Lo que dice el papel vs. lo que te encuentras en el pasillo
El informe de recepción es muy sufrido y lo aguanta todo. Te marca que no hay entradas hasta la tarde, y de repente tienes un autobús en la puerta a las once de la mañana preguntando por sus llaves. O peor: te dice que hay pocas salidas, pero diez clientes deciden en el último segundo que quieren un late check-out.
Las previsiones son una orientación, pero la realidad es que el día se tuerce en lo que tardas en subir un ascensor. Fiarse a ciegas de lo que pone el ordenador es el primer paso para que el turno se te eche encima.
Aquí no se planifica, se sobrevive con estilo
Cuando la realidad te da el aviso, no sirve de nada quejarse de que “esto no estaba previsto”. En este trabajo, o eres rápida o te pasan por encima. Estar preparada para lo que sea no es una opción, es nuestra forma de vida.
- Prioriza a lo bestia: Olvídate del orden lógico si el hotel se llena de golpe. Hay que sacar lo que urge para que el cliente no se quede colgado en el hall. Si hay que dejar las limpiezas de fondo para mañana porque la prioridad ha cambiado, se dejan y punto.
- Reflejos de ninja: Una buena gobernanta tiene que ser capaz de reorganizar a todo el equipo en cinco minutos. Si una planta está atascada, mueves a la gente allí y apagas el fuego antes de que se convierta en un incendio.

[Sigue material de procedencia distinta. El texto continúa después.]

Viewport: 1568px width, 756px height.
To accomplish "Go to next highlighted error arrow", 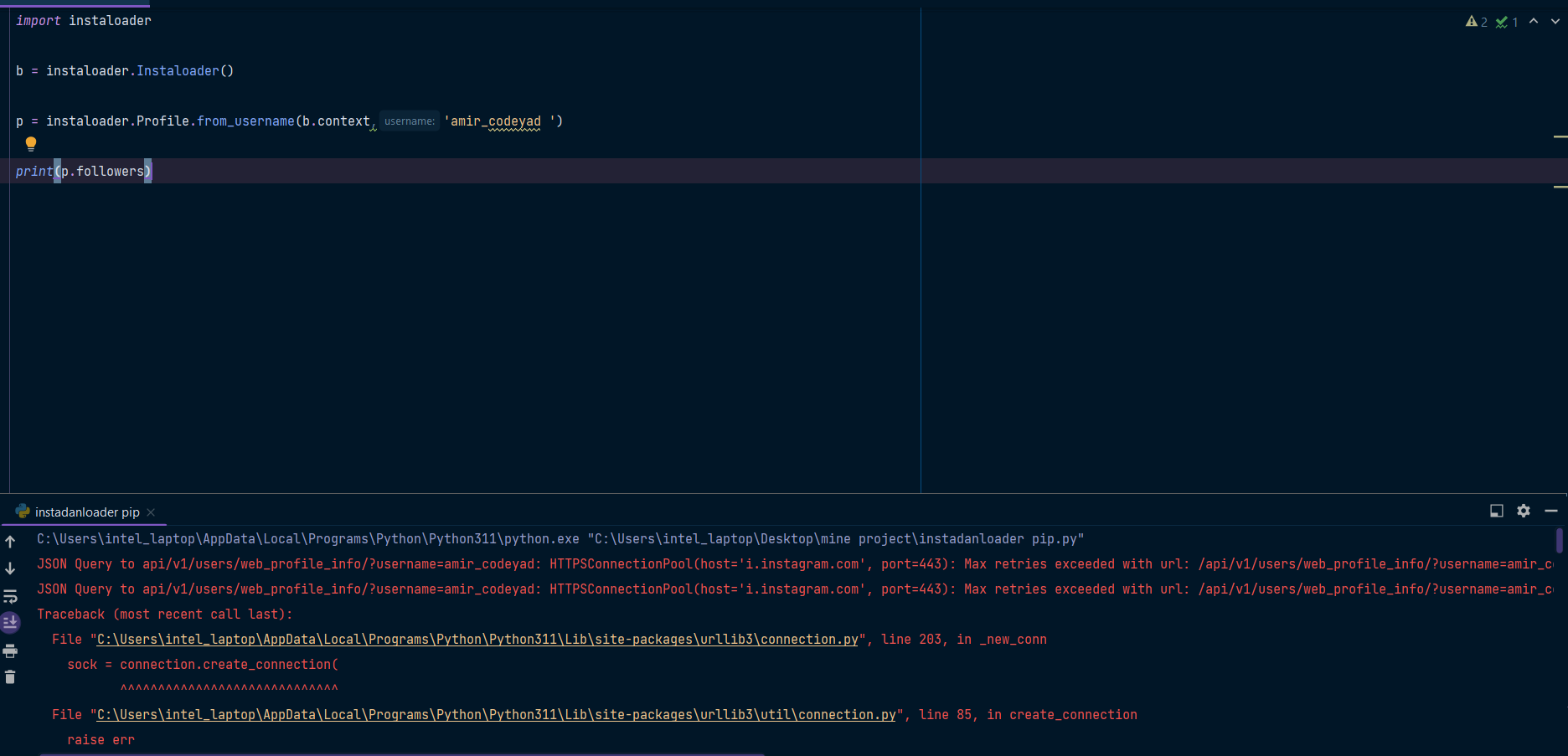I will (1555, 22).

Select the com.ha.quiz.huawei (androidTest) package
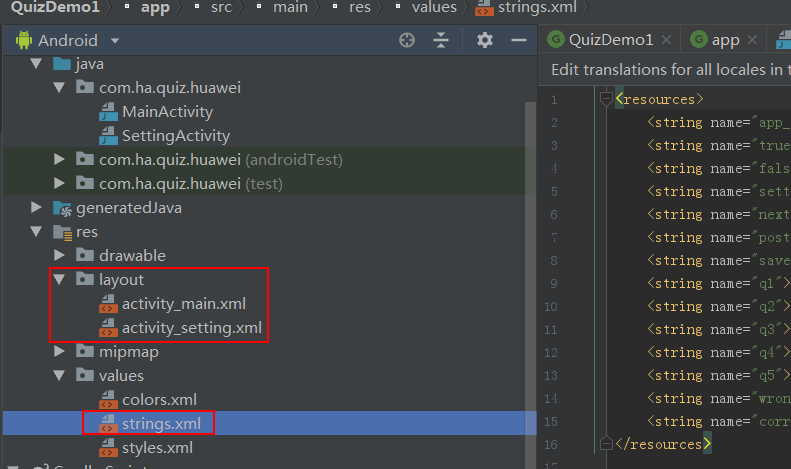220,160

- Soluciones rápidas: Al cliente le da igual lo que diga el sistema; él quiere su habitación. Ahí es donde entramos nosotras para buscar la salida, mover las piezas del puzzle y hacer que todo parezca bajo control, aunque por dentro estemos calculando tiempos como locas.
La realidad es la que manda
Al final, nuestra jornada consiste en cuadrar un círculo que nunca quiere cuadrarse. Somos como los meteorólogos, con la diferencia de que si nosotras nos equivocamos o el tiempo cambia de golpe, nos toca secar el suelo con la mopa y seguir adelante.
Mañana, cuando imprimas el listado, míralo de reojo, sonríe y prepárate para lo que venga. Porque al final, las que sacamos el barco adelante somos nosotras con nuestra capacidad de reacción, no los números del papel.

Saber reaccionar a los imprevistos es lo primordial.